/!\ Risques de spoil /!\
Ce livre m'a beaucoup plu parce que je l'ai trouvé extrêmement touchant. Il m'a plus donné l'impression de lire un journal intime tellement les lettres adressées à son ex-mari sont faites à coeur ouvert.
Eva retrace par le biais de souvenirs - entrecoupés de ses visites à Kevin à Claverack - toutes ses pensées vis-à-vis de la maternité, son envie soudaine d'avoir un enfant, ses appréhensions, ses attentes, et toute l'éducation et la relation avec Kevin qui s'en est suivit. Le caractère de chacun des membres de la famille est exposé au travers de ces "moments clés", typiques des situations entre chacun et de l'évolution de leur famille.
Des souvenirs qui évoquent aussi selon elle des signes avants-coureurs de ce qui allait suivre. Elle essaye également de mieux comprendre Kevin et la part de responsabilité qu'elle pourrait avoir dans l'évènement funeste.
On la suit donc, elle, Eva, trentenaire satisfaite de son couple assez indépendant et de son travail qui l'amène à voyager dans tous les coins du monde ; quand soudain arrive comme sujet sur la table l'idée d'avoir un enfant d'une manière peut-être plus sérieuse qu'habituellement et où elle envisage cette possibilité.
Kevin finit donc par venir au monde et Eva abandonne quasiment son job de rêve (avec quelques velléités sur des voyages par ci par là quand son fils aura grandit) pour faire l'éducation de Kevin, sous la pression permanente du jugement de son compagnon qui a une idée très typée de la manière dont une femme doit être présente auprès de son enfant (une idée qu'on a tous : une mère qui voyage tout le temps ça fait mauvais genre ; c'est d'ailleurs pour ça qu'on peut trouver à Eva ce côté froid et désintéressé dès le départ), n'hésitant pas à la culpabiliser de ses envies de liberté.

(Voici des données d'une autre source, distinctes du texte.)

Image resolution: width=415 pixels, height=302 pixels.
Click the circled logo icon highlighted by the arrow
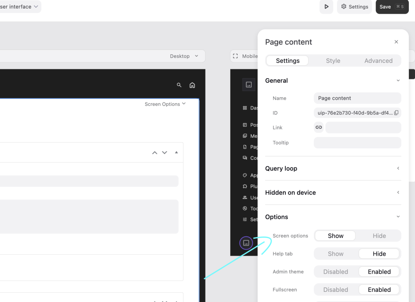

Elle aborde plusieurs sujets de manière très sincère et parfois crue. Des pensées parfois même choquantes, pas tant dans le fond mais dans le simple fait qu'elle ose les dire tellement cela touche des sujets tabous (le désamour d'une mère pour son enfant, etc) qui la rend en même temps extrêmement touchante.
El décèle chez Kevin un caractère pervers et se sent totalement incomprise et non soutenue par son mari qui - ne vivant pas avec Kevin la journée - met ça sur le dos d'Eva et de ses regrets. D'autant plus que Kevin se comporte de manière mielleuse avec son père lorsqu'il rentre du travail contrairement au démon qu'il est avec sa mère.
Le père, Franklin, idéalise tellement la vie qu'il aimerait avoir qu'il ne se rend pas compte de ce qui se passe. Les propos de sa femme à bout il les interprète comme quelque chose ne devant être ni dit ni entendu, ne pouvant même exister. Il met tout ça sur le compte du ressentiment qu'à Eva d'avoir laissé son ancienne vie, chose qu'elle ferait payer à Kevin en le dénigrant auprès de son père ou en se montant simplement la tête toute seule. Elle exagérerait.
Quant à Kevin, il est décrit comme un enfant à double-face. Faux et tendre avec son père, vrai et cruel avec sa mère. D'une manière c'est comme s'il estimait suffisamment sa mère pour se permettre de lui montrer tout son potentiel, toute son intelligence au niveau du machiavélisme et que son père idiot voire bêta ne méritait que le minimum d'attention qu'il attendait désespérément. Il est machiavélique, sachant que sa mère ne pourra rien dire parce qu'elle paraîtrait ridicule et paranoïaque d'accuser un enfant de tant de subtilité et de méchanceté sans aucune raison apparente.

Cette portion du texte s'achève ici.